I suggested that we sell them at 25 cents each because that was the best price that I had seen in vending machines. I figured everybody would be happy to purchase a cold soda at this great price and we'd make money by selling a lot of units. We sold out several times, necessitating half-mile walks to the distributor and back in oppressive heat.

When we did the financials, we realized we didn't really make a whole lot of money. Selling hundreds of cans at a 10-cent profit really didn't amount to very much income compared to all the work it required.  

It took many more years later, probably even after starting in the computer animation and visual effects business, that I realized that we should have been charging what the sodas were actually worth. There was a lot of value that we brought to people, and it wasn't necessarily the refreshing taste of a dry-ice-cooled soda; customers were smiling.  

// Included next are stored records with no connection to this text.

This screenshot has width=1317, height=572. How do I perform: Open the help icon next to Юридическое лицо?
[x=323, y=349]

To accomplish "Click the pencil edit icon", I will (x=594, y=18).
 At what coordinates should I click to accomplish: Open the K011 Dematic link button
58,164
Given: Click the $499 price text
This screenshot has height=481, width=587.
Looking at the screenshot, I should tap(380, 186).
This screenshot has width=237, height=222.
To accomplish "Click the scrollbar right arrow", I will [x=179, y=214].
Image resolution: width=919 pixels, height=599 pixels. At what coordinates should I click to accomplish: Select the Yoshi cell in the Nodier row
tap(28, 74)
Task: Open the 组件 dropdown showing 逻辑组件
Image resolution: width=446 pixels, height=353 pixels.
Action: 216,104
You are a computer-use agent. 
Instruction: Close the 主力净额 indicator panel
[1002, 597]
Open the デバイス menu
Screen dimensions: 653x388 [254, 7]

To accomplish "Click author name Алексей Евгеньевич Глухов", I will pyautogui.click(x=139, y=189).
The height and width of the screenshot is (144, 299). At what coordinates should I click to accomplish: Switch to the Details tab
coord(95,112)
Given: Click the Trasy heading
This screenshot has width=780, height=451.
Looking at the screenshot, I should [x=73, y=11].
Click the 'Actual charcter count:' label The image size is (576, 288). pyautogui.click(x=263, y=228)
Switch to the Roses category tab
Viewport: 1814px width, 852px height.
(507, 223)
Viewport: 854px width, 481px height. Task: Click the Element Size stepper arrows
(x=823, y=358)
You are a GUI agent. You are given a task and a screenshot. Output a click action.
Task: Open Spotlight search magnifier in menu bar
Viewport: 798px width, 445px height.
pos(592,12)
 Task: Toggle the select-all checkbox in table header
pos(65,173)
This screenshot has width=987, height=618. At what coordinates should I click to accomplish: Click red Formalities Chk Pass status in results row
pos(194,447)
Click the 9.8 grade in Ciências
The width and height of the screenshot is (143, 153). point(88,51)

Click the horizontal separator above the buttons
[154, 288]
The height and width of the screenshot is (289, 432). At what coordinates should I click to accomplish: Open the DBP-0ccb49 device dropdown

In hindsight, if we had charged 50 cents for each of those sodas — which would've been a higher price for a soda in 1979 — we would've made a lot of money at the time. Perhaps fewer people would have bought, but it would have entailed a lot less work.  

We would have been rewarded more for our idea and market innovation.  

I think reflecting the value of our service in the price we were charging would have instilled me with a lot more appreciation for business — a nice little haul for two enterprising 12-year-old boys.  

That was my first business. Here we are, 25 years later, I'm still working in my own business. There's still a side of me that always wants to make our work as inexpensive and cost-effective as possible — but I also need to keep in mind that it's really about value and the win-win. There’s a saying I like: “Price is what you pay, and value is what you get.”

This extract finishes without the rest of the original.